-- SELECTED EXTRACT --
** begin **
Received-SPF: pass (google.com: best guess record for domain of linux-kernel-owner@vger.kernel.org designates 209.132.180.67 as permitted sender) client-ip=209.132.180.67;
Date:   Mon, 29 Oct 2018 18:42:28 +0000
From:   Patrick Bellasi <patrick.bellasi@arm.com>
To:     linux-kernel@vger.kernel.org, linux-pm@vger.kernel.org
Cc:     Ingo Molnar <mingo@redhat.com>,
        Peter Zijlstra <peterz@infradead.org>,
        Tejun Heo <tj@kernel.org>,
        "Rafael J . Wysocki" <rafael.j.wysocki@intel.com>,
        Vincent Guittot <vincent.guittot@linaro.org>,
        Viresh Kumar <viresh.kumar@linaro.org>,
        Paul Turner <pjt@google.com>,
        Quentin Perret <quentin.perret@arm.com>,
        Dietmar Eggemann <dietmar.eggemann@arm.com>,
        Morten Rasmussen <morten.rasmussen@arm.com>,
        Juri Lelli <juri.lelli@redhat.com>,
        Todd Kjos <tkjos@google.com>,
        Joel Fernandes <joelaf@google.com>,
        Steve Muckle <smuckle@google.com>,
        Suren Baghdasaryan <surenb@google.com>
Subject: Re: [PATCH v5 04/15] sched/core: uclamp: add CPU's clamp groups
 accounting
Message-ID: <20181029184228.GA14309@e110439-lin>
References: <20181029183311.29175-1-patrick.bellasi@arm.com>
 <20181029183311.29175-5-patrick.bellasi@arm.com>
MIME-Version: 1.0
Content-Type: text/plain; charset=iso-8859-1
Content-Disposition: inline
Content-Transfer-Encoding: 8bit
In-Reply-To: <20181029183311.29175-5-patrick.bellasi@arm.com>
User-Agent: Mutt/1.5.24 (2015-08-30)
Sender: linux-kernel-owner@vger.kernel.org
Precedence: bulk

Slightly older version posted by error along with the correct one.
Please comment on:

   Message-ID: <20181029183311.29175-6-patrick.bellasi@arm.com>

Sorry for the noise.

On 29-Oct 18:32, Patrick Bellasi wrote:
> Utilization clamping allows to clamp the utilization of a CPU within a
> [util_min, util_max] range which depends on the set of currently
> RUNNABLE tasks on that CPU.
** end **
-- STATED GOAL 1 --
Which Message-ID does the mailing list reply ask readers to comment on?

-- GIVEN INFORMATION --
** begin **
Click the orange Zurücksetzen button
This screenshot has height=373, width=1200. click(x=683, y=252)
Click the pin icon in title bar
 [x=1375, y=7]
** end **
** begin **
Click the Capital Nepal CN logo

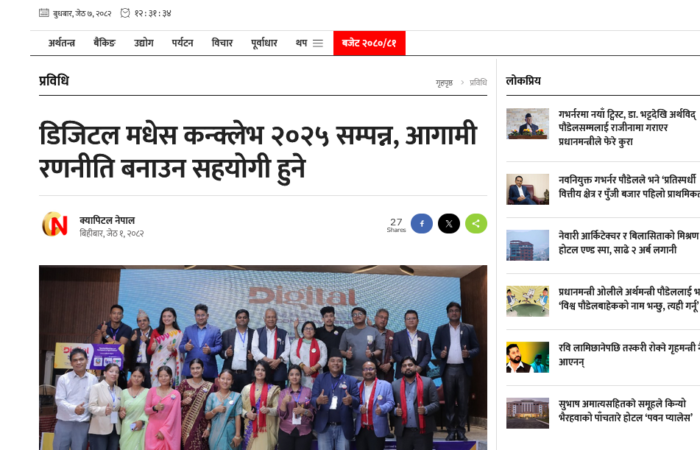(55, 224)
** end **
** begin **
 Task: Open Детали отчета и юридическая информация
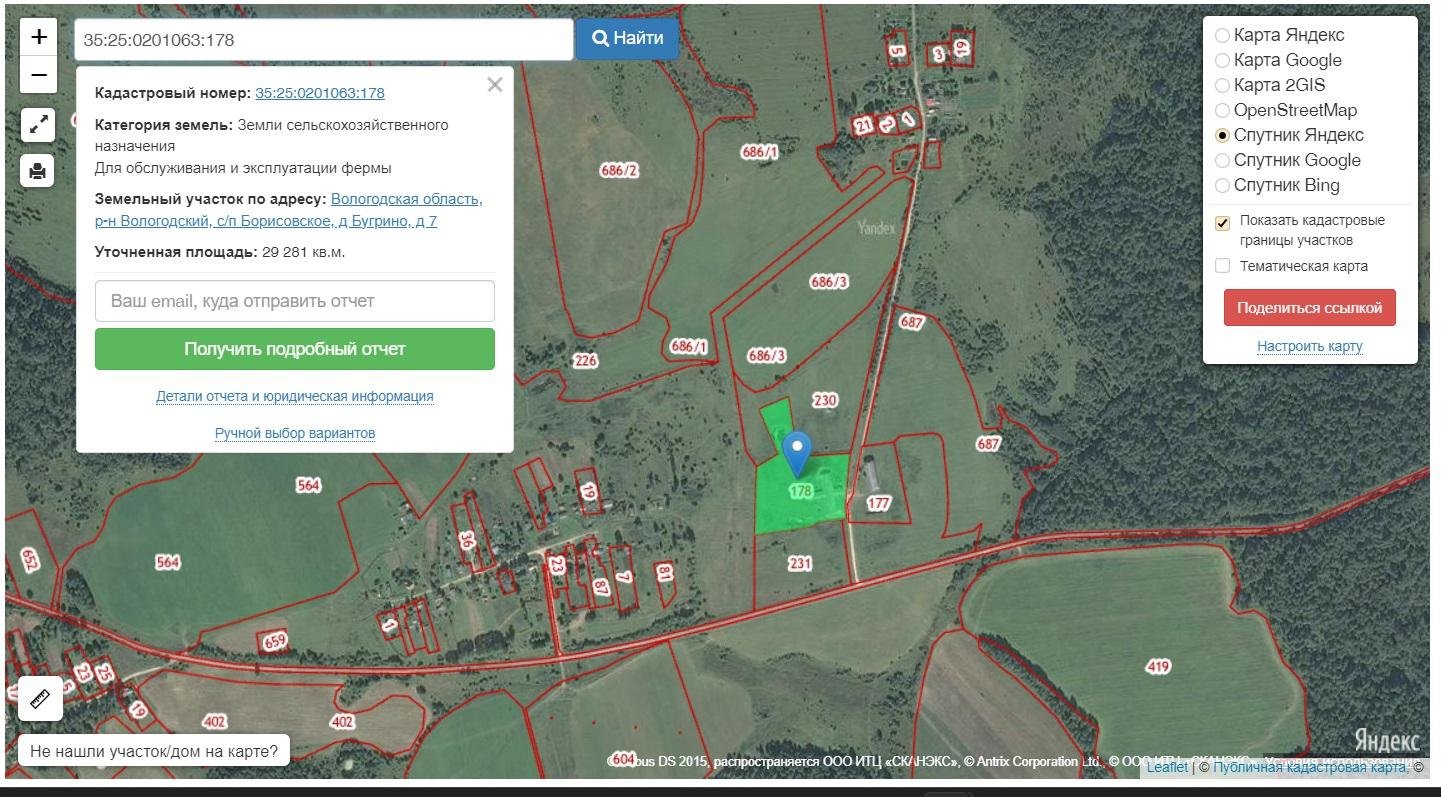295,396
** end **
-- STATED GOAL 2 --
Reproduce the records verbatim, beginning at the line that contains "Click the orange Zurücksetzen button" and stopping after the line that contains "[x=1375, y=7]".

-- RIGHT ANSWER 1 --
<20181029183311.29175-6-patrick.bellasi@arm.com>

-- RIGHT ANSWER 2 --
Click the orange Zurücksetzen button
This screenshot has height=373, width=1200. click(x=683, y=252)
Click the pin icon in title bar
 [x=1375, y=7]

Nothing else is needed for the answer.